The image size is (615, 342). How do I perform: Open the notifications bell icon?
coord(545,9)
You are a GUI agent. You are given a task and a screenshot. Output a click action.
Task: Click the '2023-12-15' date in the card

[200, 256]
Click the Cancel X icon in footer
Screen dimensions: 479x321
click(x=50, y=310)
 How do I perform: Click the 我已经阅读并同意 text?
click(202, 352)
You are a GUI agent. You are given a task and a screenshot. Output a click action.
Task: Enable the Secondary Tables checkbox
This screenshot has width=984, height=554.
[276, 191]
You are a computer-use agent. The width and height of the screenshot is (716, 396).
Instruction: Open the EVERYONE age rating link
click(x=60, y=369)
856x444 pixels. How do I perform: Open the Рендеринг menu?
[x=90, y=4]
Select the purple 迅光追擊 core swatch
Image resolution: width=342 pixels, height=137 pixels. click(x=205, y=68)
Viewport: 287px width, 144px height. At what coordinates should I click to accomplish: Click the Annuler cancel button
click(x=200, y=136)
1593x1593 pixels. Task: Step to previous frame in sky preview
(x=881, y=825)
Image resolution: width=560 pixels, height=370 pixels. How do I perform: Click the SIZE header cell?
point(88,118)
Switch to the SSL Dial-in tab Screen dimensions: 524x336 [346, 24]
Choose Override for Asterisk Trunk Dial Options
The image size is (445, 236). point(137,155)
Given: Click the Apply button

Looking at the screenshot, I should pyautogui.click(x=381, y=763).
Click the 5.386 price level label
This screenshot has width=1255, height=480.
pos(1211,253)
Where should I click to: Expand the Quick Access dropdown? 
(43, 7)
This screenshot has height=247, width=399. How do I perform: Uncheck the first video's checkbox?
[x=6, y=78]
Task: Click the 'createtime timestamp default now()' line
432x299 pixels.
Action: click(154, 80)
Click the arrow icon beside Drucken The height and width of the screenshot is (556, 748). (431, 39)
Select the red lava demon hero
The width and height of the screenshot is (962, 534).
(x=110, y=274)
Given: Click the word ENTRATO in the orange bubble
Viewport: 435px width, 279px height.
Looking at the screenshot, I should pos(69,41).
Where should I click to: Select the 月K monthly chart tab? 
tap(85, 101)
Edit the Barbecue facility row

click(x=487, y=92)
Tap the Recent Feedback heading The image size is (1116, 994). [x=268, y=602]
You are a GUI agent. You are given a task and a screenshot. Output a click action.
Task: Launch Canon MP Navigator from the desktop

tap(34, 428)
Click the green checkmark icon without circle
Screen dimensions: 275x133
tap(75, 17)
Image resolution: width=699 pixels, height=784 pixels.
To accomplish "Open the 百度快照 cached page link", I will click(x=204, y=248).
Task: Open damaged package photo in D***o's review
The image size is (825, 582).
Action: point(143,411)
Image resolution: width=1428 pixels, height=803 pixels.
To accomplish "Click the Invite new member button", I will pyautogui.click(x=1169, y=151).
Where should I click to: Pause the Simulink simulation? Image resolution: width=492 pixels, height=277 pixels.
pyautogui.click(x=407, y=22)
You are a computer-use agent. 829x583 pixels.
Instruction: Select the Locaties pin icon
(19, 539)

━━━━━━━━━━━━━━━━━━━━

## Exercise brief
Please give the listing above one more time, exactly as it reads.

## Solution to this problem
The image size is (615, 342). How do I perform: Open the notifications bell icon?
coord(545,9)
You are a GUI agent. You are given a task and a screenshot. Output a click action.
Task: Click the '2023-12-15' date in the card

[200, 256]
Click the Cancel X icon in footer
Screen dimensions: 479x321
click(x=50, y=310)
 How do I perform: Click the 我已经阅读并同意 text?
click(202, 352)
You are a GUI agent. You are given a task and a screenshot. Output a click action.
Task: Enable the Secondary Tables checkbox
This screenshot has width=984, height=554.
[276, 191]
You are a computer-use agent. The width and height of the screenshot is (716, 396).
Instruction: Open the EVERYONE age rating link
click(x=60, y=369)
856x444 pixels. How do I perform: Open the Рендеринг menu?
[x=90, y=4]
Select the purple 迅光追擊 core swatch
Image resolution: width=342 pixels, height=137 pixels. click(x=205, y=68)
Viewport: 287px width, 144px height. At what coordinates should I click to accomplish: Click the Annuler cancel button
click(x=200, y=136)
1593x1593 pixels. Task: Step to previous frame in sky preview
(x=881, y=825)
Image resolution: width=560 pixels, height=370 pixels. How do I perform: Click the SIZE header cell?
point(88,118)
Switch to the SSL Dial-in tab Screen dimensions: 524x336 [346, 24]
Choose Override for Asterisk Trunk Dial Options
The image size is (445, 236). point(137,155)
Given: Click the Apply button

Looking at the screenshot, I should pyautogui.click(x=381, y=763).
Click the 5.386 price level label
This screenshot has width=1255, height=480.
pos(1211,253)
Where should I click to: Expand the Quick Access dropdown? 
(43, 7)
This screenshot has height=247, width=399. How do I perform: Uncheck the first video's checkbox?
[x=6, y=78]
Task: Click the 'createtime timestamp default now()' line
432x299 pixels.
Action: click(154, 80)
Click the arrow icon beside Drucken The height and width of the screenshot is (556, 748). (431, 39)
Select the red lava demon hero
The width and height of the screenshot is (962, 534).
(x=110, y=274)
Given: Click the word ENTRATO in the orange bubble
Viewport: 435px width, 279px height.
Looking at the screenshot, I should pos(69,41).
Where should I click to: Select the 月K monthly chart tab? 
tap(85, 101)
Edit the Barbecue facility row

click(x=487, y=92)
Tap the Recent Feedback heading The image size is (1116, 994). [x=268, y=602]
You are a GUI agent. You are given a task and a screenshot. Output a click action.
Task: Launch Canon MP Navigator from the desktop

tap(34, 428)
Click the green checkmark icon without circle
Screen dimensions: 275x133
tap(75, 17)
Image resolution: width=699 pixels, height=784 pixels.
To accomplish "Open the 百度快照 cached page link", I will click(x=204, y=248).
Task: Open damaged package photo in D***o's review
The image size is (825, 582).
Action: point(143,411)
Image resolution: width=1428 pixels, height=803 pixels.
To accomplish "Click the Invite new member button", I will pyautogui.click(x=1169, y=151).
Where should I click to: Pause the Simulink simulation? Image resolution: width=492 pixels, height=277 pixels.
pyautogui.click(x=407, y=22)
You are a computer-use agent. 829x583 pixels.
Instruction: Select the Locaties pin icon
(19, 539)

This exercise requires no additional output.